Não amigo, você não está agradando

Não, amigo, você não está agradando quando ‘faz carinho’ no cabelo de uma garota na balada.

Não, amigo, você não está agradando quando fala ‘linda’, ‘gostosa’, ‘maravilhosa’ ou qualquer outro “adjetivo” para uma desconhecida na rua. Independente do seu tom de voz.
Não, amigo, você não está agradando quando fala, aos risos, que sua colega, amiga ou companheira está irritada porque “está naqueles dias”.
Não, amigo, você não está agradando quando faz a piada do cadeado e da chave*.
Não, amigo, você não está agradando quando fala para um colega que descobriu que será pai de uma menina que ele terá “que comprar uma arma” ou que ele vai “deixar de ser consumidor para ser fornecedor”.
Não, amigo, você não está agradando quando duvida que uma mulher loira possa ser inteligente, inclusive mais inteligente que você. Ah, e nem quando faz piadas de loiras.
Não, amigo, você não está agradando quando pede, em forma de escárnio, “então me explica qual é a regra do impedimento” para uma garota que diz gostar de futebol.
Não, amigo, você não está agradando quando ri e aponta para mulheres gordas ou baixas ou mais velhas quando elas vestem roupas mais curtas ou mais ousadas.
Não, amigo, você não está agradando quando entra em matérias/galerias sobre musas do esporte, mensalão, julgamento e afins. Nem quando você faz ou pauta um tipo de matéria assim.
Não, amigo, você não está agradando quando você grita, na rua,  ‘gorda’ para uma mulher acima do peso.
Não, amigo, você não está agradando quando pergunta “de brincadeira” se uma menina conhece mesmo a banda estampada na camiseta dela. E agrada ainda menos se pedir que ela cite, pelo menos, um x número de álbuns dessa banda.
Não, amigo, você não está agradando quando chama ou se refere a uma mulher com um diminutivo num ambiente de trabalho e fora de qualquer tipo de contexto
Não, amigo, você não está agradando quando afirma que “atrás de um grande homem tem sempre uma grande mulher”.
Não, amigo, você não está agradando quando questiona a capacidade manual de uma mulher só porque ela é mulher.
Não, amigo, você não está agradando quando fala para uma lésbica que ela só gosta de mulher porque ela não encontrou um homem certo.
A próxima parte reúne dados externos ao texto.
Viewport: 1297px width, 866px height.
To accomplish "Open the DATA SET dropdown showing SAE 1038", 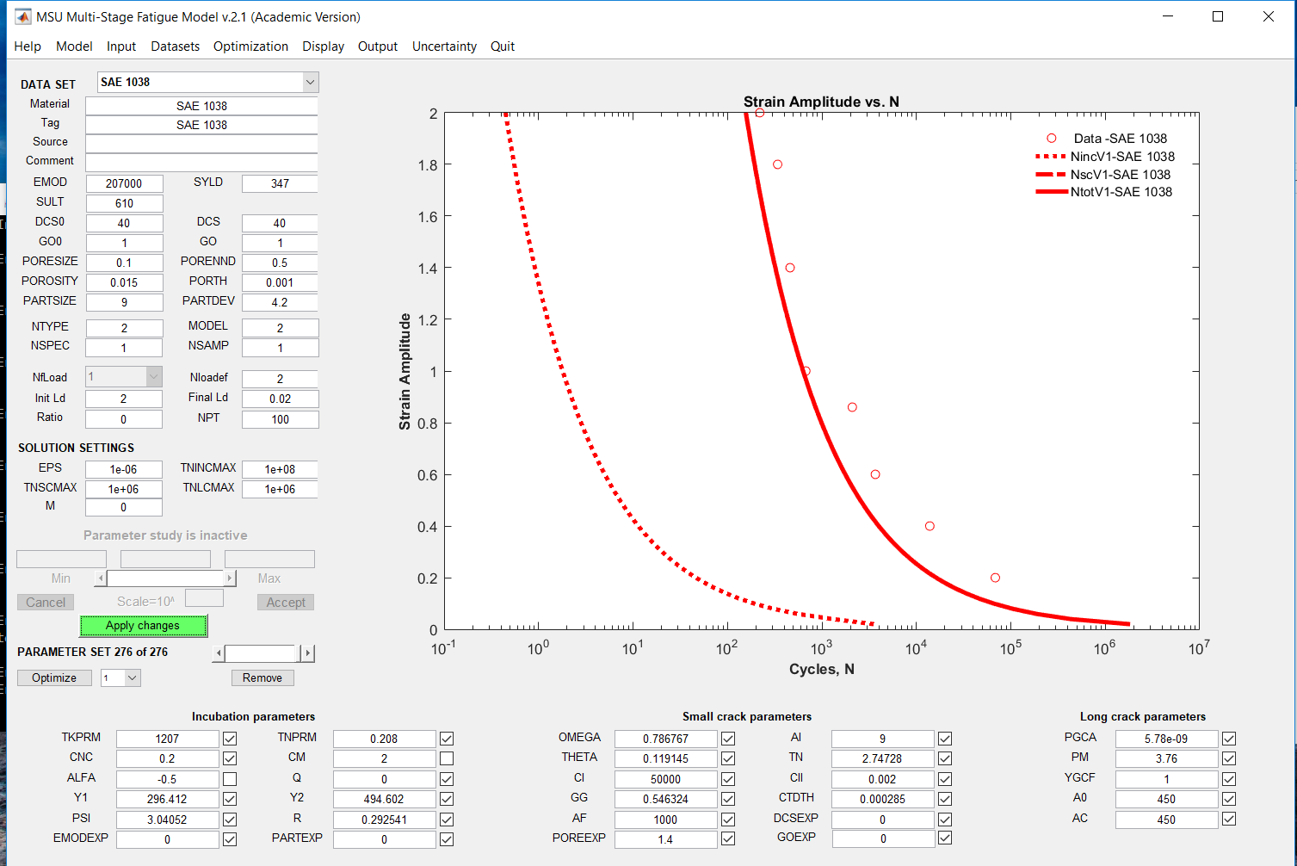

Aliás, se você usa a expressão “homem certo”, você realmente não deve agradar muito.
Não, amigo, você não está agradando a sua amiga quando você fala para ela dar em cima do chefe para subir de cargo.
Não, amigo, você não está agradando quando “elogia” o decote de uma desconhecida na rua.
Não, amigo, você não está agradando quando diz que uma menina é pra namorar e a outra para pegar.
Não, amigo, você não está agradando quando coloca a mão na perna de uma mulher desconhecida no transporte público.
Não, amigo, você não está agradando quando fala para uma garota “feia” que ela deveria lhe agradecer por você ter beijado ela.
Não, amigo, você não está agradando quando você sabe que recebe mais que a sua colega de trabalho e diz “mas o ambiente está mudando, as mulheres já estão no poder”.
Não, amigo, você não está agradando quando fala “mulher gosta de dinheiro, quem gosta de homem é gay”.
Não, amigo, você não está agradando quando bate no peito de orgulho e diz que você “ajuda em casa” porque você “até sabe lavar a louça”.
Não, amigo, você não está agradando quando diz que a mulher tem que ser tratada como rainha.
Não, amigo, você não está agradando quando chama uma mulher que gosta de sexo de “vadia”, “puta” ou afins.
Não, amigo, você não está agradando quando é mais gentil com uma mulher só porque você está interessado nela.
Não, amigo, você não está agradando quando você justifica seu ciúme como “proteção”.
Você não está agradando. Não é engraçado, não é lisonjeiro, não é divertido, não é agradável. É só irritante, babaca e machista mesmo.
[* Aluna ao mestre: “Mestre, não entendo. Se um homem transa com várias mulheres, ele é visto como um garanhão. Se uma mulher transa com vários homens, ela é vista como uma vadia. Não é injusto?”
Resposta do sábio mestre: “Minha filha, pense nisto da seguinte forma. Se uma chave abre várias fechaduras, ela é uma chave mestra, uma coisa boa de se ter. Já uma fechadura que é aberta por várias chaves diferentes… bem, esta é uma péssima coisa para se ter”.]